WHAT THE TASK REQUIRES: All lines in the data that hold the word "computer" need copying.

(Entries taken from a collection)
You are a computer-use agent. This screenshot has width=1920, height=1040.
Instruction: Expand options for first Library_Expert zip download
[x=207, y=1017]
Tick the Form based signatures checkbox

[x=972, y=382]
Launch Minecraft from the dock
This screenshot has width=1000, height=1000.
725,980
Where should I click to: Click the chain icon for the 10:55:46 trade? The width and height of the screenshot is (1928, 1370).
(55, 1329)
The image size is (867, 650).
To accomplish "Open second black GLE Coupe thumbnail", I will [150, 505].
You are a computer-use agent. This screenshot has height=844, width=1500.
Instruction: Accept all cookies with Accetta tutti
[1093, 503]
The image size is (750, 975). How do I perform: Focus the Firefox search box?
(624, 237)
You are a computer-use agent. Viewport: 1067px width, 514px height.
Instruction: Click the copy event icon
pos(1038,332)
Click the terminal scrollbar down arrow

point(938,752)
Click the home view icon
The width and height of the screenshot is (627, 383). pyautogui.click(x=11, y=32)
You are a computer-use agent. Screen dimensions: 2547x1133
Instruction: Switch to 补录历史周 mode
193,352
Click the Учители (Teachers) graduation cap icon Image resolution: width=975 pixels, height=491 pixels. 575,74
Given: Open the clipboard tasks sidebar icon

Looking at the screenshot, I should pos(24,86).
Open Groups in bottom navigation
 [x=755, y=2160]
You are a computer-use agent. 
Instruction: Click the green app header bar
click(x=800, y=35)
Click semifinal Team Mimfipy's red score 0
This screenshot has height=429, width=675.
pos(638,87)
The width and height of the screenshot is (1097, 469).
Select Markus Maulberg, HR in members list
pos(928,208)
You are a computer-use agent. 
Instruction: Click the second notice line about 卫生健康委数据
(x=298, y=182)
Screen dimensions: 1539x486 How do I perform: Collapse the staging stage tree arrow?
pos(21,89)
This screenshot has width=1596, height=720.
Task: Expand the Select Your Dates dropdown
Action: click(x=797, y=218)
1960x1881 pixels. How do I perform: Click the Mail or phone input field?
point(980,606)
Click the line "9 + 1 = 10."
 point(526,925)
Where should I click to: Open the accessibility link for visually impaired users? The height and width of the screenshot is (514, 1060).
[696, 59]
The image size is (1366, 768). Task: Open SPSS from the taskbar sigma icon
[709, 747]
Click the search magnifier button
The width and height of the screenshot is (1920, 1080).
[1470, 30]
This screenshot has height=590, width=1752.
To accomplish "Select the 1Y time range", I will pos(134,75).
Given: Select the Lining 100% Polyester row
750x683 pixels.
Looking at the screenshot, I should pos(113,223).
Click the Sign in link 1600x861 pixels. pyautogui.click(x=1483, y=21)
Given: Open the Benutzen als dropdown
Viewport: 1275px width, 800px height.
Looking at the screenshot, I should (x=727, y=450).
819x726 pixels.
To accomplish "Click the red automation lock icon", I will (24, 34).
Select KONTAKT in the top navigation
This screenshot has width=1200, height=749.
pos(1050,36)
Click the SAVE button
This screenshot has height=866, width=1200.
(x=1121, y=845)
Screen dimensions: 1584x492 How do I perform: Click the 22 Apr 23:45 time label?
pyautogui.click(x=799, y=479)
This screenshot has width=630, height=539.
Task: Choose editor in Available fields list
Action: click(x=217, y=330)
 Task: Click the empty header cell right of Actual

OUTPUT FOR THIS EXERCISE:
You are a computer-use agent. This screenshot has width=1920, height=1040.
You are a computer-use agent. This screenshot has height=844, width=1500.
You are a computer-use agent. Viewport: 1067px width, 514px height.
You are a computer-use agent. Screen dimensions: 2547x1133
You are a computer-use agent. 
You are a computer-use agent. 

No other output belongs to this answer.